### Exercise instructions:
The entries must be set down again word for word; no pictures belong in the copy.

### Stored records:
*** Begin section ***

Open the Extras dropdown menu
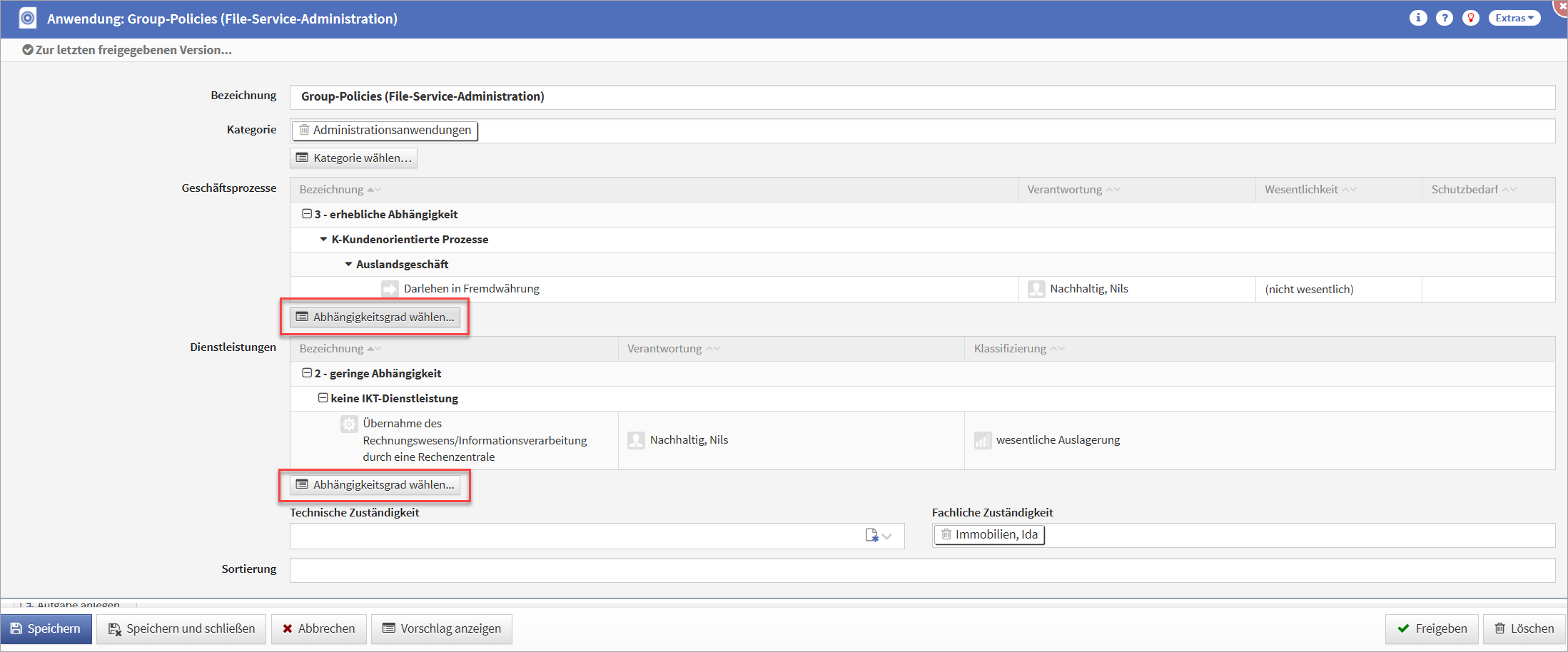Screen dimensions: 1568x652 tap(1514, 18)
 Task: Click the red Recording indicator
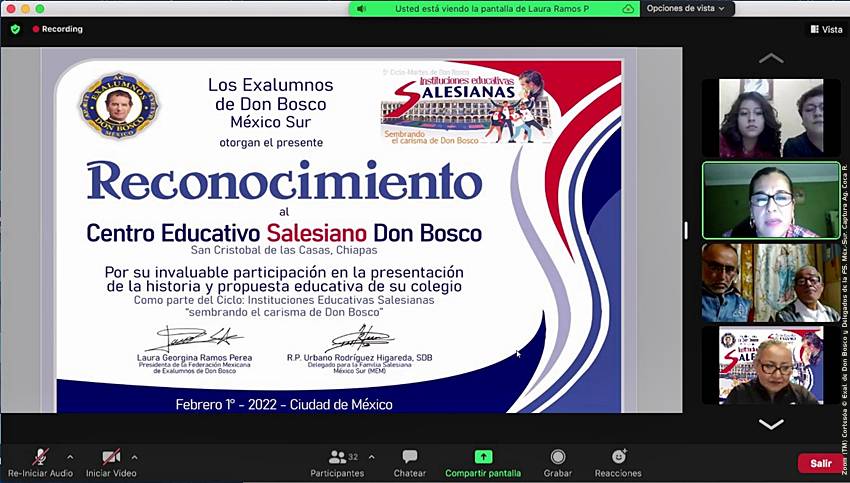tap(58, 29)
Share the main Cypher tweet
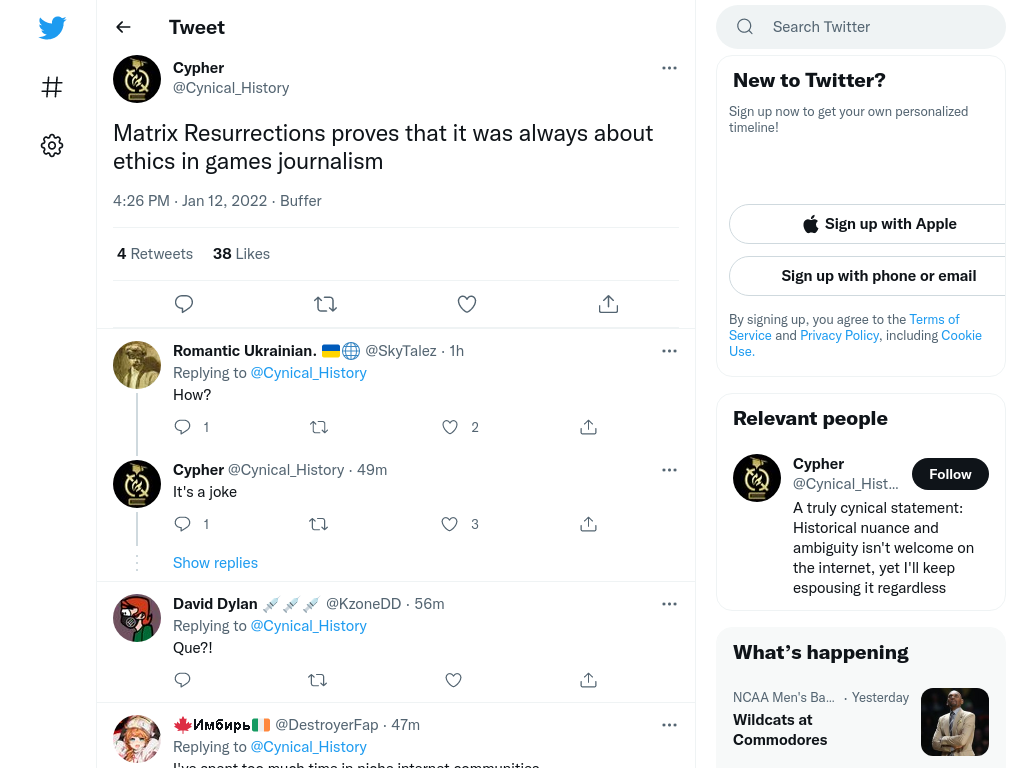This screenshot has width=1024, height=768. coord(609,304)
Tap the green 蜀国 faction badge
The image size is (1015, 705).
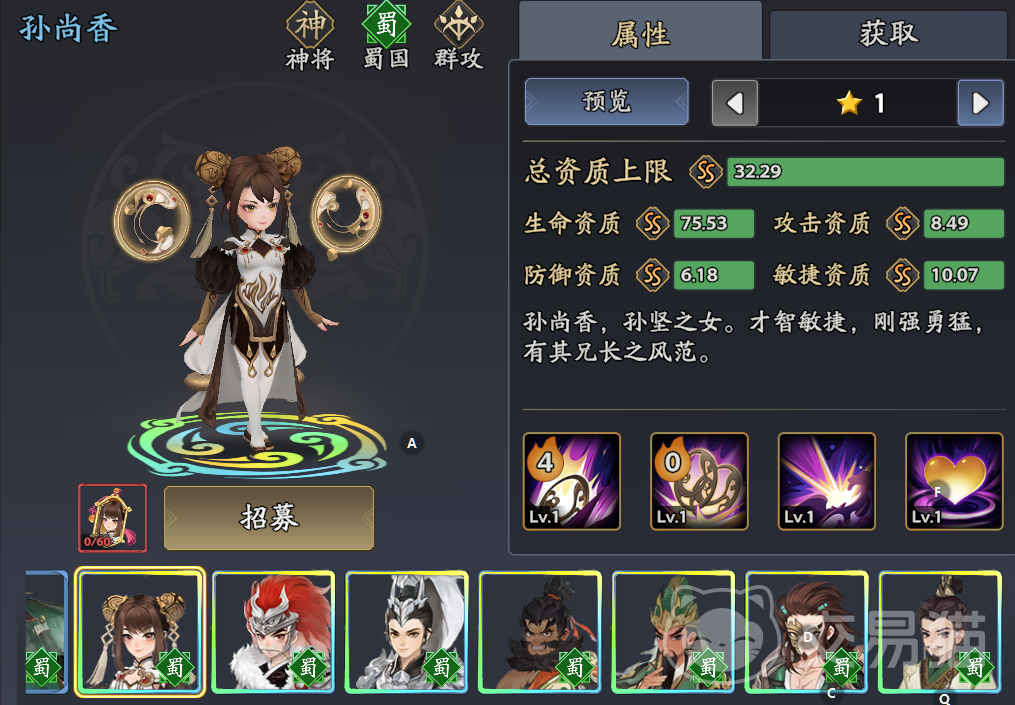tap(386, 25)
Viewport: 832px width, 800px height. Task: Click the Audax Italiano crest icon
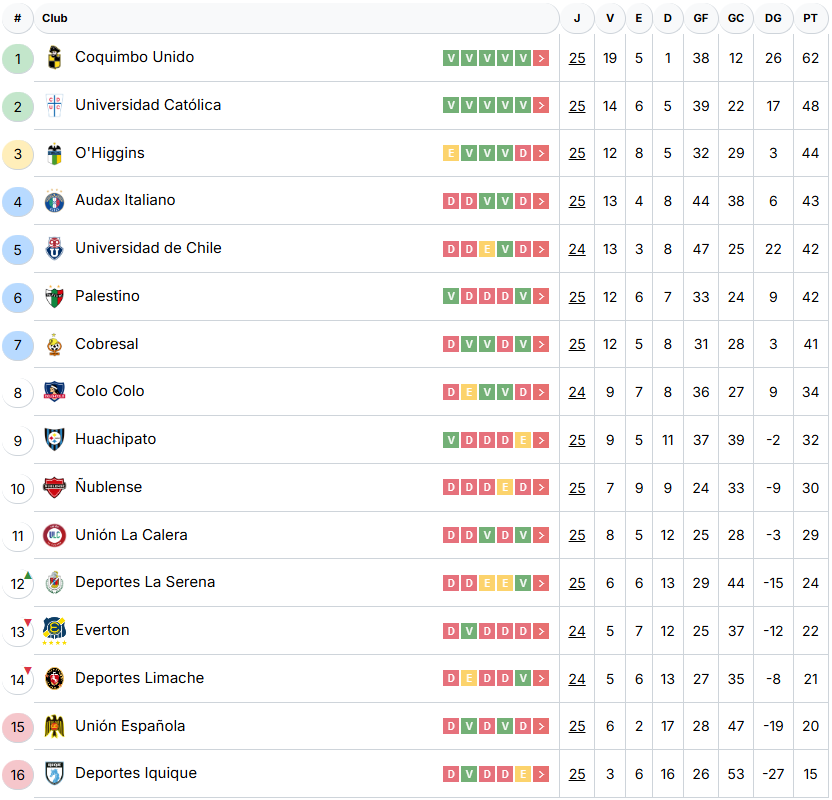pyautogui.click(x=54, y=201)
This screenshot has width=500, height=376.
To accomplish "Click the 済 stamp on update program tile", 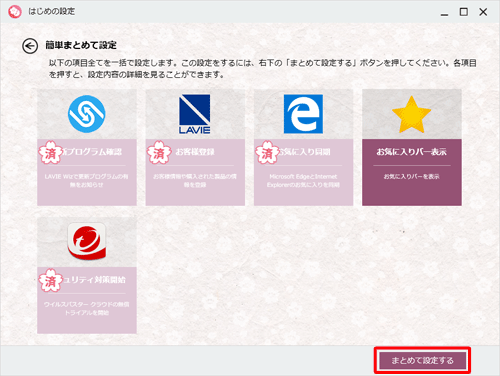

*** End section ***

### Response below:
Open the Extras dropdown menu
Screen dimensions: 1568x652 tap(1514, 18)
 Task: Click the red Recording indicator
tap(58, 29)
Share the main Cypher tweet
This screenshot has width=1024, height=768. coord(609,304)
Tap the green 蜀国 faction badge
The image size is (1015, 705).
tap(386, 25)
Viewport: 832px width, 800px height. Task: Click the Audax Italiano crest icon
pyautogui.click(x=54, y=201)
This screenshot has width=500, height=376.
To accomplish "Click the 済 stamp on update program tile", 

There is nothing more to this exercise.